Enrique Navarro / Agencia Reforma

CDMX.- Carlos Rivera pasó la noche del viernes con 10 mil fans ¡en su cuarto!
Esto no es sólo el juego de palabras con el cual el tlaxcalteca aludió a su cuarta presentación en el Auditorio Nacional, sino que cristalizaba su concepto para compartir íntimamente sus memorias, rincones favoritos y hasta lágrimas de felicidad.
“Vine aquí a darles todo. Yo soy suyo, este show es suyo, porque el Auditorio hoy es sólo para nosotros. Gracias por estar en mi cuarto, pero, sobre todo, gracias por estar en mi corazón”, dijo el ex académico en el escenario.
Rivera abrió su corazón, compartió cómo nacieron varias de sus canciones y convidó de su noche a la gente que lo ha apoyado.

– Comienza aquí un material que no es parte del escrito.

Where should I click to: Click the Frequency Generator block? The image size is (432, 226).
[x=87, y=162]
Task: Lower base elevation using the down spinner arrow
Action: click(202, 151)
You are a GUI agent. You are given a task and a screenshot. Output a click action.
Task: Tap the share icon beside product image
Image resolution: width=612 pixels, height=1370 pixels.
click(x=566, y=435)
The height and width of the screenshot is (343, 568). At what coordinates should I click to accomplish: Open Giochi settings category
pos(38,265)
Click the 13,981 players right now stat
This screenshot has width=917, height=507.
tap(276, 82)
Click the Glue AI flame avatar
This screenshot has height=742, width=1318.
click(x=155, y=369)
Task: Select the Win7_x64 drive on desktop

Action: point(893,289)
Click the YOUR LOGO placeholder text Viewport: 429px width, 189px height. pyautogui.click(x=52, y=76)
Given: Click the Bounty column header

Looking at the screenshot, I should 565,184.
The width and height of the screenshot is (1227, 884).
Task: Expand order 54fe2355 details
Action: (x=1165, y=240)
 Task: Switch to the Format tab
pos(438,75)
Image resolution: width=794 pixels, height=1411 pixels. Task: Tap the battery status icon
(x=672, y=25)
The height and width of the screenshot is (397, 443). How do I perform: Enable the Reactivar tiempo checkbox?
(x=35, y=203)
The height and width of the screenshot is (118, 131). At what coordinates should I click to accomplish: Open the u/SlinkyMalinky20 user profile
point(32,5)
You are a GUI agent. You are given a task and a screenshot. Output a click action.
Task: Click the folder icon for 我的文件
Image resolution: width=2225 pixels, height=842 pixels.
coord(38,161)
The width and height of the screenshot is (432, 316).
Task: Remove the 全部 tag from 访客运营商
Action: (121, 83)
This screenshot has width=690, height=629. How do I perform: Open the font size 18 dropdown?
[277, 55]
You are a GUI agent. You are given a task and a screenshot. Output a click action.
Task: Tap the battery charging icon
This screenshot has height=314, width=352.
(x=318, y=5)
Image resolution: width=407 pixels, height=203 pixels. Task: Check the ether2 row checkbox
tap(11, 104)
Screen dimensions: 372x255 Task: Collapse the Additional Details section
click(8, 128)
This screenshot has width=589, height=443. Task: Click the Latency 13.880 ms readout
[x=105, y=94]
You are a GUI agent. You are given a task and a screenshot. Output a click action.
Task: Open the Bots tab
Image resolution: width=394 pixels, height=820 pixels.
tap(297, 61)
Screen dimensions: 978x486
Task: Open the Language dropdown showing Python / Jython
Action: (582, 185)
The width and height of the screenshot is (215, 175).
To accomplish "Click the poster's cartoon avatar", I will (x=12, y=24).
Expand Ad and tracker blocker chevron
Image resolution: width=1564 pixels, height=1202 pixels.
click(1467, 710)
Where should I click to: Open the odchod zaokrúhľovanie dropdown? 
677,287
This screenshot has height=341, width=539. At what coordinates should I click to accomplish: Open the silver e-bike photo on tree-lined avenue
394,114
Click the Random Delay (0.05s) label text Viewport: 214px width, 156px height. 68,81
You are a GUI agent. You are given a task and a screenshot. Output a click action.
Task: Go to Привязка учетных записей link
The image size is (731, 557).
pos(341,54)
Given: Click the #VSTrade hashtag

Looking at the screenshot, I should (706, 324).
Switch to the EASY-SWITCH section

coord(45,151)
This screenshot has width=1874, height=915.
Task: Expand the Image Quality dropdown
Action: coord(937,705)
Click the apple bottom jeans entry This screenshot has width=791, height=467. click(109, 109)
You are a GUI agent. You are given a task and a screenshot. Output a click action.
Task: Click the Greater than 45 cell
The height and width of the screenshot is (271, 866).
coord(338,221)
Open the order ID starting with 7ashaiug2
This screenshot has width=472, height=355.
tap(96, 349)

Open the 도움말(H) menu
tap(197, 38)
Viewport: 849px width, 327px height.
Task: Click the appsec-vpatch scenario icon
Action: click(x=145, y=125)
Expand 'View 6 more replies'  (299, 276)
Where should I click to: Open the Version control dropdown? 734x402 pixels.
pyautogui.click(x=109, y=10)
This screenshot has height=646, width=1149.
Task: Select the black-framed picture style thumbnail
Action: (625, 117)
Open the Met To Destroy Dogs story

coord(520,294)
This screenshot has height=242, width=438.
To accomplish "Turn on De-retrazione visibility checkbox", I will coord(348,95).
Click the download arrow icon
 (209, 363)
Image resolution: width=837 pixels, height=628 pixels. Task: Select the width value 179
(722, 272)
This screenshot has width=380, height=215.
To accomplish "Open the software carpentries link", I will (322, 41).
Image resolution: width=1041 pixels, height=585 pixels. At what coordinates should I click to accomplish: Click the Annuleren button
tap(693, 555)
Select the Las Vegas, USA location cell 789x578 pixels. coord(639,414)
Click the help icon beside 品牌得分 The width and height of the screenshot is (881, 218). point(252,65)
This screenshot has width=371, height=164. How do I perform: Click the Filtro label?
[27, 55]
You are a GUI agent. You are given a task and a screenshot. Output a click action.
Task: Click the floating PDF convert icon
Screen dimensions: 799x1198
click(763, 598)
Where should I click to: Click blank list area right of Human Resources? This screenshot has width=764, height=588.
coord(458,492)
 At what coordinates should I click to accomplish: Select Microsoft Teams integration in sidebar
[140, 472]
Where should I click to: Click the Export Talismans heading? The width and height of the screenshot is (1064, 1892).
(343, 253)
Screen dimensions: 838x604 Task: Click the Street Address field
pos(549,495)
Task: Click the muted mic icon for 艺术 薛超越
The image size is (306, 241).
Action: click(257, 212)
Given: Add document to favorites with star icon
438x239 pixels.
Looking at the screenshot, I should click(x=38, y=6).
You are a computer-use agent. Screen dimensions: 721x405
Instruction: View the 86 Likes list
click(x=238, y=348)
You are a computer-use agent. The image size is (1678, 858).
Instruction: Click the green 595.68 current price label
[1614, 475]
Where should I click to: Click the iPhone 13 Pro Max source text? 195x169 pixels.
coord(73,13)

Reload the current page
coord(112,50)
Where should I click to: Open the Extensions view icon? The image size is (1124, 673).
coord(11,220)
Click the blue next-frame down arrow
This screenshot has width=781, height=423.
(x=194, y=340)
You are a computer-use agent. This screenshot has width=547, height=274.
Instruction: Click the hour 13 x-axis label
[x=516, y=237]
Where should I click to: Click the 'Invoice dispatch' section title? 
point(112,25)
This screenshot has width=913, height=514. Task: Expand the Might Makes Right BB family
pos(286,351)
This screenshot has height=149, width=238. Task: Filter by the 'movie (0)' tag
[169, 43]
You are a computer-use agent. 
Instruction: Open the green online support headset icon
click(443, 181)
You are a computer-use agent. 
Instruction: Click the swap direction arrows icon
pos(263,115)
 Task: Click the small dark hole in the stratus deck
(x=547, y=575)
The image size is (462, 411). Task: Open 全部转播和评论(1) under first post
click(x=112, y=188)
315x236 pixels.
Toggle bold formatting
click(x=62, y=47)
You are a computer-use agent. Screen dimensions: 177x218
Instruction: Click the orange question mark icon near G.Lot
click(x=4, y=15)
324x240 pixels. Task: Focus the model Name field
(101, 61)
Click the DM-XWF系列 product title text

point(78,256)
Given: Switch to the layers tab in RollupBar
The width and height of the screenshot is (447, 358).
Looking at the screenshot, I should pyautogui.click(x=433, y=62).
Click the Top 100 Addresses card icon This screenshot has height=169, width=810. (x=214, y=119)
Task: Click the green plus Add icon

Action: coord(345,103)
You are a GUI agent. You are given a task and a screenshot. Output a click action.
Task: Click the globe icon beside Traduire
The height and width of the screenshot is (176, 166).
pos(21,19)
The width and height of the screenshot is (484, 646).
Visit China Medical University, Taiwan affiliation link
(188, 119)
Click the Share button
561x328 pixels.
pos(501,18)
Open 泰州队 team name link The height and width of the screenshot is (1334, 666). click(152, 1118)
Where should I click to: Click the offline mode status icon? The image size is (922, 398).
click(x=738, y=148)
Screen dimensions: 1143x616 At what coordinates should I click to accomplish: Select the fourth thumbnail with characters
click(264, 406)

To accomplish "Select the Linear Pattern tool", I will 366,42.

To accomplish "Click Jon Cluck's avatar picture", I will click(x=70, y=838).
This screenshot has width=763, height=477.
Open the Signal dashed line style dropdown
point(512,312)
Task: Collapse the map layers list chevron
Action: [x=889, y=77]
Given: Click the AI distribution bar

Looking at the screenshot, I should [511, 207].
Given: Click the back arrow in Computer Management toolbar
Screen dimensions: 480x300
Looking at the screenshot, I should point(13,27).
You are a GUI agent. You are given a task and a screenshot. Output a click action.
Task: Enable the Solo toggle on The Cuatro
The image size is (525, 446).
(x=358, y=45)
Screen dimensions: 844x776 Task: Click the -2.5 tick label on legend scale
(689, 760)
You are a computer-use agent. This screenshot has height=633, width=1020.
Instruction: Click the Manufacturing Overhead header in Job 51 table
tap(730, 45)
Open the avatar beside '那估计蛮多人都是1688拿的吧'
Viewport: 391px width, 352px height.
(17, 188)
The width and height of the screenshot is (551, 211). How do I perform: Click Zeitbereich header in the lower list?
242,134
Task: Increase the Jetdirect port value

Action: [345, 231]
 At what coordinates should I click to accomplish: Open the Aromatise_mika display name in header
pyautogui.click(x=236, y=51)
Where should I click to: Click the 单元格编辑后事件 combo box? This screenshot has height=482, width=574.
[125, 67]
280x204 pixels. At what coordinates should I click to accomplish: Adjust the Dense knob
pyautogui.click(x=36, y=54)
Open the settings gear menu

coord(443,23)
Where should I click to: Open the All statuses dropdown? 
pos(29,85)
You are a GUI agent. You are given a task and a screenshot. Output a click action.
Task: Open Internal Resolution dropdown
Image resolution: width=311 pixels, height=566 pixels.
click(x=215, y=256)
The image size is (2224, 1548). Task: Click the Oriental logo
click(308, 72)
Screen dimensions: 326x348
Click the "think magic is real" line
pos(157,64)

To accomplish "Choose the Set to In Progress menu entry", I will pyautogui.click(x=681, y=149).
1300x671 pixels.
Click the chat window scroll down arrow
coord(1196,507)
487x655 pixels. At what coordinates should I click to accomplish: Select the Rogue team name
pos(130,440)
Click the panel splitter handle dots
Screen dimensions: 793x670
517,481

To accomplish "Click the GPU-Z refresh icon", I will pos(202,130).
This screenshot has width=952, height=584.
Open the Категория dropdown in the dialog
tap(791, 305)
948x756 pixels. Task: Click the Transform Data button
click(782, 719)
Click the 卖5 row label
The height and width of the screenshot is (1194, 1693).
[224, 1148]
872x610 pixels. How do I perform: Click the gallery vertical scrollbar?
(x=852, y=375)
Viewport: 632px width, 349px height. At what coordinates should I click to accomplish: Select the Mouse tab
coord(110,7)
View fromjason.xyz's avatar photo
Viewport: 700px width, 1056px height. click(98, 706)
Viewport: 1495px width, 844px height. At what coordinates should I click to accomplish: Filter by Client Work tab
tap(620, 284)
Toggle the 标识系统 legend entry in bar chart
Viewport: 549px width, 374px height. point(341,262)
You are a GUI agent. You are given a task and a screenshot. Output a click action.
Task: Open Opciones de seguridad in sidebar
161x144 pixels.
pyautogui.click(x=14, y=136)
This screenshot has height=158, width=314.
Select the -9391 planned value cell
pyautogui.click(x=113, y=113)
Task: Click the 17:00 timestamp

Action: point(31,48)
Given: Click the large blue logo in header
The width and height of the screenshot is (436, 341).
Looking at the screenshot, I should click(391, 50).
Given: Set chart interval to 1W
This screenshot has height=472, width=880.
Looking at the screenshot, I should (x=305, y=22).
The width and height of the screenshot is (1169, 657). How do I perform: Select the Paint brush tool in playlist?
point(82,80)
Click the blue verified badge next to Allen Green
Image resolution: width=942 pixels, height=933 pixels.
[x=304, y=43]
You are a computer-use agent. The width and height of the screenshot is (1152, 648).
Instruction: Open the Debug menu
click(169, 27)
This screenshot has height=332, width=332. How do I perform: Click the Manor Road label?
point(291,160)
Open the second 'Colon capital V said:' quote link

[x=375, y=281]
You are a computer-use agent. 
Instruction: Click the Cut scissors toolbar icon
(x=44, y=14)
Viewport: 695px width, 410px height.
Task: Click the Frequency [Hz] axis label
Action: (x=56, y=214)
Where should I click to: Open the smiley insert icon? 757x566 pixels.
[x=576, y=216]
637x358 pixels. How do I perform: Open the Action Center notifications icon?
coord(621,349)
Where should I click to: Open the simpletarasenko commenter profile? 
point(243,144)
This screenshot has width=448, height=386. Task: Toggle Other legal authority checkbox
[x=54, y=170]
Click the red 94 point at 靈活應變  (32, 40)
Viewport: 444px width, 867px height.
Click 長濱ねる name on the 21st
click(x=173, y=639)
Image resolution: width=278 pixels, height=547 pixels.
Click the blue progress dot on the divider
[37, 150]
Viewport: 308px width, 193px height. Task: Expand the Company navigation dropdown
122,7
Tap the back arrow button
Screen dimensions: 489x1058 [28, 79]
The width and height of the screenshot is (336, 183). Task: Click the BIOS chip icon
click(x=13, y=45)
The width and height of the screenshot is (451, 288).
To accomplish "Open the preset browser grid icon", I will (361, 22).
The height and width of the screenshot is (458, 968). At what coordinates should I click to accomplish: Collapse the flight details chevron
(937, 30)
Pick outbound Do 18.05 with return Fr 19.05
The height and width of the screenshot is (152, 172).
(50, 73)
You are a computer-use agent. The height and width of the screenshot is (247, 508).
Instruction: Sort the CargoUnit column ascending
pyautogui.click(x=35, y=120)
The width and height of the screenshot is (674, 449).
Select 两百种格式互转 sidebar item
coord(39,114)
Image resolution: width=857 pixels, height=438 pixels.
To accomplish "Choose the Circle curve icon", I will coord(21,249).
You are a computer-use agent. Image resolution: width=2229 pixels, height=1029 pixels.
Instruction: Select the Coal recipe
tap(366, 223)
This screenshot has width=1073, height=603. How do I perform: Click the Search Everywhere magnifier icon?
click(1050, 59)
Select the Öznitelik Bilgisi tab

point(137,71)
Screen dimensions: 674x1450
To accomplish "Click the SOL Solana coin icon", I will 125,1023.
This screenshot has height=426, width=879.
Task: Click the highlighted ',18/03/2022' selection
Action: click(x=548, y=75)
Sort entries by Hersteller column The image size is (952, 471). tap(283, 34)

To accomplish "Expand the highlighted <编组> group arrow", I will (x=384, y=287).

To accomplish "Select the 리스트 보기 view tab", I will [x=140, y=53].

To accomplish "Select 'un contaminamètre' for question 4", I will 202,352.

Descalzo, sonriente y casual, apareció a la mitad del concierto en una sala montada a mitad del entarimado.
Se sentó en el sillón y hasta ahí llegaron los compositores con los que ha compartido plumas y pentagramas.
Érika Ender inició la bohemia con “Despacito”, tema que coescribió con Luis Fonsi; Matisse se sumó al anfitrión para interpretar “Cambiar de Opinión”, y Fela Domínguez, la gran invitada de la noche, cantó “No Llores Más”.
Ahí, Rivera le deseó a su colega en El Rey León que encontrara éxito y fortuna ahora que la actriz debutará en el teatro musical español con El Guardaespaldas.
Pero también hubo fiesta desde las 20:51 horas, cuando arrancó el show vestido con un traje negro.
Cuatro bailarinas se le unieron en “Quedarme Aquí”, y también cuando el escenario se convirtió en un cabaret con “Perhaps, Perhaps, Perhaps”.
Con un popurrí flamenco, del salón se viajó hasta España, país en el que el mexicano interpretó a Simba en el musical de Disney.
Al cantante le bastaban los silencios para mostrar los cuatro dedos y que la gente lo alabara, y le fue suficiente cantar “Esta Noche es Para Amar” para que del público volara un león de peluche que caería a sus pies.
Le sobró baile y ropa para que la gente enloqueciera, pero quería más, y por eso anunció que el 29 de octubre dará un quinto show en el recinto de Reforma.
Luego se armó el carnaval en “Días de Lluvia”, y una veintena de huehues (danzantes tlaxcaltecas) tomaron el escenario y los pasillos.
Y tuvo que llegar Gente de Zona para cantar “Lo Digo” en la recta final del show, antes de que el cuarto de Rivera quedara de cabeza, pero lleno de amor.